ASSIGNMENT:
Print every line of the records below exactly as it reads.

Stored records

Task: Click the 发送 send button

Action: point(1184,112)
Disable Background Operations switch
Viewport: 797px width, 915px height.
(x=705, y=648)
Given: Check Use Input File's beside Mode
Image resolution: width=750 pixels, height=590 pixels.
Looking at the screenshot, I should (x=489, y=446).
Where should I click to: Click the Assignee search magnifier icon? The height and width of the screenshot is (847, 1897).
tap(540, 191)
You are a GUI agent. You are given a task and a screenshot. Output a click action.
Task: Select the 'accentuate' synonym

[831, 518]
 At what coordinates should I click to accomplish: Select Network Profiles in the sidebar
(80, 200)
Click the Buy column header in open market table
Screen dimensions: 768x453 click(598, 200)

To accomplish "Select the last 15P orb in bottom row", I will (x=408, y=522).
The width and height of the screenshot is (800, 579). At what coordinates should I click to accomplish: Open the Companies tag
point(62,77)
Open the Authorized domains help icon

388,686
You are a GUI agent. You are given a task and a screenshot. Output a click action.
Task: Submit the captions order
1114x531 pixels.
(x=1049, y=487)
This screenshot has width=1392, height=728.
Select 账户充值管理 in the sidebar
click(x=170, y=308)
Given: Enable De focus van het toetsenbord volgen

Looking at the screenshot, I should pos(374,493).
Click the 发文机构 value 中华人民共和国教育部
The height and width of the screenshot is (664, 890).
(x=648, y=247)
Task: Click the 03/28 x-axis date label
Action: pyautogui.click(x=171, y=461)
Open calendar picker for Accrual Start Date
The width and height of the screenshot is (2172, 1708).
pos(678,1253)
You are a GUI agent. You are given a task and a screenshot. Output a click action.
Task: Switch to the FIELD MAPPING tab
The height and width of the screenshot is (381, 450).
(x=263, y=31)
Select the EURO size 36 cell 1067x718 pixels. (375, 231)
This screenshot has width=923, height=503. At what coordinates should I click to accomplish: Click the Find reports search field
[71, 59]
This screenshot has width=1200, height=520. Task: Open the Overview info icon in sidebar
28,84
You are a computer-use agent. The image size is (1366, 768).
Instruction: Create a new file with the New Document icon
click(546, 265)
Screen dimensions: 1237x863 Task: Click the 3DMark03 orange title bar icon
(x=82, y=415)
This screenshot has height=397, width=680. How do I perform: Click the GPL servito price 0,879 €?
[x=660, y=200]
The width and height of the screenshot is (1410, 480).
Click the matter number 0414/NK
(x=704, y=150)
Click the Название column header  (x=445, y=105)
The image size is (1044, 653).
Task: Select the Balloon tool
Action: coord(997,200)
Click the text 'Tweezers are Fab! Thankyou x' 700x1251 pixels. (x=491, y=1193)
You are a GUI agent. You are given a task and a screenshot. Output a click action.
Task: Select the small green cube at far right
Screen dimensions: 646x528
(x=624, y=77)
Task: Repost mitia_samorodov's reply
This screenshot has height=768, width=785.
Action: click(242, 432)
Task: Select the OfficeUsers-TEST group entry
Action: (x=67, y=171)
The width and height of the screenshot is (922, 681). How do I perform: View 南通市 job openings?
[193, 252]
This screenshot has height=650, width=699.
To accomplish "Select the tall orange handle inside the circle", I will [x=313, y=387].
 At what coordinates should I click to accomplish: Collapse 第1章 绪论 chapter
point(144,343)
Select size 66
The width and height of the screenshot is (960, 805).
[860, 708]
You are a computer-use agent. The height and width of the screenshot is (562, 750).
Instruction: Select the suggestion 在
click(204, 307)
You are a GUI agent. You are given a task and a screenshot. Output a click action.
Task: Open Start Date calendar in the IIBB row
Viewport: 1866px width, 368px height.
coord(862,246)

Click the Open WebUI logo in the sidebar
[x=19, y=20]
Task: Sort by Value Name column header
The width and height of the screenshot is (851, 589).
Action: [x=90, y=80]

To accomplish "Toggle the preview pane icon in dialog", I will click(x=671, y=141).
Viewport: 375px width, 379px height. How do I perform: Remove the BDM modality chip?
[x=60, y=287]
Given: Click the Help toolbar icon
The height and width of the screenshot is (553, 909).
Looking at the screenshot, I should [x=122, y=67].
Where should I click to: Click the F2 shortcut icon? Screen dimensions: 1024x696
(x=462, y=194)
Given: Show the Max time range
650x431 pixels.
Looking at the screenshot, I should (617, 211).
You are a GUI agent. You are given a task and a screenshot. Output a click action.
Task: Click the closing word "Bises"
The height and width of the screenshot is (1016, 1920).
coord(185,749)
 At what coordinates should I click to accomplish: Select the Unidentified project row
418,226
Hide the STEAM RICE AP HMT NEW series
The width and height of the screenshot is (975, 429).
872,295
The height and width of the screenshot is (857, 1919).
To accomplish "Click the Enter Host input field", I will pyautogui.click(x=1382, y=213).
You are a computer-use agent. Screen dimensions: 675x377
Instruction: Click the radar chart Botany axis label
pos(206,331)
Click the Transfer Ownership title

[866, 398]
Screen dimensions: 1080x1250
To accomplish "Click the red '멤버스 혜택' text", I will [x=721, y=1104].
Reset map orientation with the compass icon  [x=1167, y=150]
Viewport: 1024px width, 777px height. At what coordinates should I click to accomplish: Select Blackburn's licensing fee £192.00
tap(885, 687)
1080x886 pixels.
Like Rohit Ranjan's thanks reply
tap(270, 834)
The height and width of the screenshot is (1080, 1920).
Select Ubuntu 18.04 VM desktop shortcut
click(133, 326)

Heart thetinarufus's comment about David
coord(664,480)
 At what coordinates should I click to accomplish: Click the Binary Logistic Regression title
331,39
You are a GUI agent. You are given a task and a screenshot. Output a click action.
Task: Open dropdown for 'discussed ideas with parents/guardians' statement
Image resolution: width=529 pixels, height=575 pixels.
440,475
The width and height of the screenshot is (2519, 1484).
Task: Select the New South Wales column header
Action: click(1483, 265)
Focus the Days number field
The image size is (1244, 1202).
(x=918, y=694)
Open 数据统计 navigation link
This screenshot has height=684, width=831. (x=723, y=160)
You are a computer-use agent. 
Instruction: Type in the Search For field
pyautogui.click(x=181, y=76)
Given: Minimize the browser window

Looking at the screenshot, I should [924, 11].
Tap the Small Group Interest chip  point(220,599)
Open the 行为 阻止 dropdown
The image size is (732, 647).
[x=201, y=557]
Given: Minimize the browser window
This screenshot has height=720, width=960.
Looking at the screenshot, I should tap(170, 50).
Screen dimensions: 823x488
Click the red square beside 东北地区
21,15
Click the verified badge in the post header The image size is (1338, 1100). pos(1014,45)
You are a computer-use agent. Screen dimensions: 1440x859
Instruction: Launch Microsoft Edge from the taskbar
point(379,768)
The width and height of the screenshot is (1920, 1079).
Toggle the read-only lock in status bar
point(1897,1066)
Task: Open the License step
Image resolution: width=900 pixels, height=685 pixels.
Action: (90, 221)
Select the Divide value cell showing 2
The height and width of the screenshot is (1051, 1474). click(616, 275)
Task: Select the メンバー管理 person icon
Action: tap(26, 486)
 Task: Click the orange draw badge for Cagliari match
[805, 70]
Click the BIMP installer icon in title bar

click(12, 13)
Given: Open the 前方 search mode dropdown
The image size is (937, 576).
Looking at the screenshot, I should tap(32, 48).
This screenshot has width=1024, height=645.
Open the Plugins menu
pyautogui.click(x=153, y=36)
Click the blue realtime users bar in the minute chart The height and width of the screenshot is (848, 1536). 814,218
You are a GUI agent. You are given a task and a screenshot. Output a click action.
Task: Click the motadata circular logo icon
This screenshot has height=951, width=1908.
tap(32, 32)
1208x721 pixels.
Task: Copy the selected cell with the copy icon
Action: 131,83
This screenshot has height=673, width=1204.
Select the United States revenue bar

EXPECTED OUTPUT:
Task: Click the 发送 send button

Action: point(1184,112)
Disable Background Operations switch
Viewport: 797px width, 915px height.
(x=705, y=648)
Given: Check Use Input File's beside Mode
Image resolution: width=750 pixels, height=590 pixels.
Looking at the screenshot, I should (x=489, y=446).
Where should I click to: Click the Assignee search magnifier icon? The height and width of the screenshot is (847, 1897).
tap(540, 191)
You are a GUI agent. You are given a task and a screenshot. Output a click action.
Task: Select the 'accentuate' synonym

[831, 518]
 At what coordinates should I click to accomplish: Select Network Profiles in the sidebar
(80, 200)
Click the Buy column header in open market table
Screen dimensions: 768x453 click(598, 200)

To accomplish "Select the last 15P orb in bottom row", I will (x=408, y=522).
The width and height of the screenshot is (800, 579). At what coordinates should I click to accomplish: Open the Companies tag
point(62,77)
Open the Authorized domains help icon

388,686
You are a GUI agent. You are given a task and a screenshot. Output a click action.
Task: Submit the captions order
1114x531 pixels.
(x=1049, y=487)
This screenshot has width=1392, height=728.
Select 账户充值管理 in the sidebar
click(x=170, y=308)
Given: Enable De focus van het toetsenbord volgen

Looking at the screenshot, I should pos(374,493).
Click the 发文机构 value 中华人民共和国教育部
The height and width of the screenshot is (664, 890).
(x=648, y=247)
Task: Click the 03/28 x-axis date label
Action: pyautogui.click(x=171, y=461)
Open calendar picker for Accrual Start Date
The width and height of the screenshot is (2172, 1708).
pos(678,1253)
You are a GUI agent. You are given a task and a screenshot. Output a click action.
Task: Switch to the FIELD MAPPING tab
The height and width of the screenshot is (381, 450).
(x=263, y=31)
Select the EURO size 36 cell 1067x718 pixels. (375, 231)
This screenshot has width=923, height=503. At what coordinates should I click to accomplish: Click the Find reports search field
[71, 59]
This screenshot has width=1200, height=520. Task: Open the Overview info icon in sidebar
28,84
You are a computer-use agent. The image size is (1366, 768).
Instruction: Create a new file with the New Document icon
click(546, 265)
Screen dimensions: 1237x863 Task: Click the 3DMark03 orange title bar icon
(x=82, y=415)
This screenshot has height=397, width=680. How do I perform: Click the GPL servito price 0,879 €?
[x=660, y=200]
The width and height of the screenshot is (1410, 480).
Click the matter number 0414/NK
(x=704, y=150)
Click the Название column header  (x=445, y=105)
The image size is (1044, 653).
Task: Select the Balloon tool
Action: coord(997,200)
Click the text 'Tweezers are Fab! Thankyou x' 700x1251 pixels. (x=491, y=1193)
You are a GUI agent. You are given a task and a screenshot. Output a click action.
Task: Select the small green cube at far right
Screen dimensions: 646x528
(x=624, y=77)
Task: Repost mitia_samorodov's reply
This screenshot has height=768, width=785.
Action: click(242, 432)
Task: Select the OfficeUsers-TEST group entry
Action: (x=67, y=171)
The width and height of the screenshot is (922, 681). How do I perform: View 南通市 job openings?
[193, 252]
This screenshot has height=650, width=699.
To accomplish "Select the tall orange handle inside the circle", I will [x=313, y=387].
 At what coordinates should I click to accomplish: Collapse 第1章 绪论 chapter
point(144,343)
Select size 66
The width and height of the screenshot is (960, 805).
[860, 708]
You are a computer-use agent. The height and width of the screenshot is (562, 750).
Instruction: Select the suggestion 在
click(204, 307)
You are a GUI agent. You are given a task and a screenshot. Output a click action.
Task: Open Start Date calendar in the IIBB row
Viewport: 1866px width, 368px height.
coord(862,246)

Click the Open WebUI logo in the sidebar
[x=19, y=20]
Task: Sort by Value Name column header
The width and height of the screenshot is (851, 589).
Action: [x=90, y=80]

To accomplish "Toggle the preview pane icon in dialog", I will click(x=671, y=141).
Viewport: 375px width, 379px height. How do I perform: Remove the BDM modality chip?
[x=60, y=287]
Given: Click the Help toolbar icon
The height and width of the screenshot is (553, 909).
Looking at the screenshot, I should [x=122, y=67].
Where should I click to: Click the F2 shortcut icon? Screen dimensions: 1024x696
(x=462, y=194)
Given: Show the Max time range
650x431 pixels.
Looking at the screenshot, I should (617, 211).
You are a GUI agent. You are given a task and a screenshot. Output a click action.
Task: Click the closing word "Bises"
The height and width of the screenshot is (1016, 1920).
coord(185,749)
 At what coordinates should I click to accomplish: Select the Unidentified project row
418,226
Hide the STEAM RICE AP HMT NEW series
The width and height of the screenshot is (975, 429).
872,295
The height and width of the screenshot is (857, 1919).
To accomplish "Click the Enter Host input field", I will pyautogui.click(x=1382, y=213).
You are a computer-use agent. Screen dimensions: 675x377
Instruction: Click the radar chart Botany axis label
pos(206,331)
Click the Transfer Ownership title

[866, 398]
Screen dimensions: 1080x1250
To accomplish "Click the red '멤버스 혜택' text", I will [x=721, y=1104].
Reset map orientation with the compass icon  [x=1167, y=150]
Viewport: 1024px width, 777px height. At what coordinates should I click to accomplish: Select Blackburn's licensing fee £192.00
tap(885, 687)
1080x886 pixels.
Like Rohit Ranjan's thanks reply
tap(270, 834)
The height and width of the screenshot is (1080, 1920).
Select Ubuntu 18.04 VM desktop shortcut
click(133, 326)

Heart thetinarufus's comment about David
coord(664,480)
 At what coordinates should I click to accomplish: Click the Binary Logistic Regression title
331,39
You are a GUI agent. You are given a task and a screenshot. Output a click action.
Task: Open dropdown for 'discussed ideas with parents/guardians' statement
Image resolution: width=529 pixels, height=575 pixels.
440,475
The width and height of the screenshot is (2519, 1484).
Task: Select the New South Wales column header
Action: click(1483, 265)
Focus the Days number field
The image size is (1244, 1202).
(x=918, y=694)
Open 数据统计 navigation link
This screenshot has height=684, width=831. (x=723, y=160)
You are a computer-use agent. 
Instruction: Type in the Search For field
pyautogui.click(x=181, y=76)
Given: Minimize the browser window

Looking at the screenshot, I should [924, 11].
Tap the Small Group Interest chip  point(220,599)
Open the 行为 阻止 dropdown
The image size is (732, 647).
[x=201, y=557]
Given: Minimize the browser window
This screenshot has height=720, width=960.
Looking at the screenshot, I should tap(170, 50).
Screen dimensions: 823x488
Click the red square beside 东北地区
21,15
Click the verified badge in the post header The image size is (1338, 1100). pos(1014,45)
You are a computer-use agent. Screen dimensions: 1440x859
Instruction: Launch Microsoft Edge from the taskbar
point(379,768)
The width and height of the screenshot is (1920, 1079).
Toggle the read-only lock in status bar
point(1897,1066)
Task: Open the License step
Image resolution: width=900 pixels, height=685 pixels.
Action: (90, 221)
Select the Divide value cell showing 2
The height and width of the screenshot is (1051, 1474). click(616, 275)
Task: Select the メンバー管理 person icon
Action: tap(26, 486)
 Task: Click the orange draw badge for Cagliari match
[805, 70]
Click the BIMP installer icon in title bar

click(12, 13)
Given: Open the 前方 search mode dropdown
The image size is (937, 576).
Looking at the screenshot, I should tap(32, 48).
This screenshot has width=1024, height=645.
Open the Plugins menu
pyautogui.click(x=153, y=36)
Click the blue realtime users bar in the minute chart The height and width of the screenshot is (848, 1536). 814,218
You are a GUI agent. You are given a task and a screenshot. Output a click action.
Task: Click the motadata circular logo icon
This screenshot has height=951, width=1908.
tap(32, 32)
1208x721 pixels.
Task: Copy the selected cell with the copy icon
Action: 131,83
This screenshot has height=673, width=1204.
Select the United States revenue bar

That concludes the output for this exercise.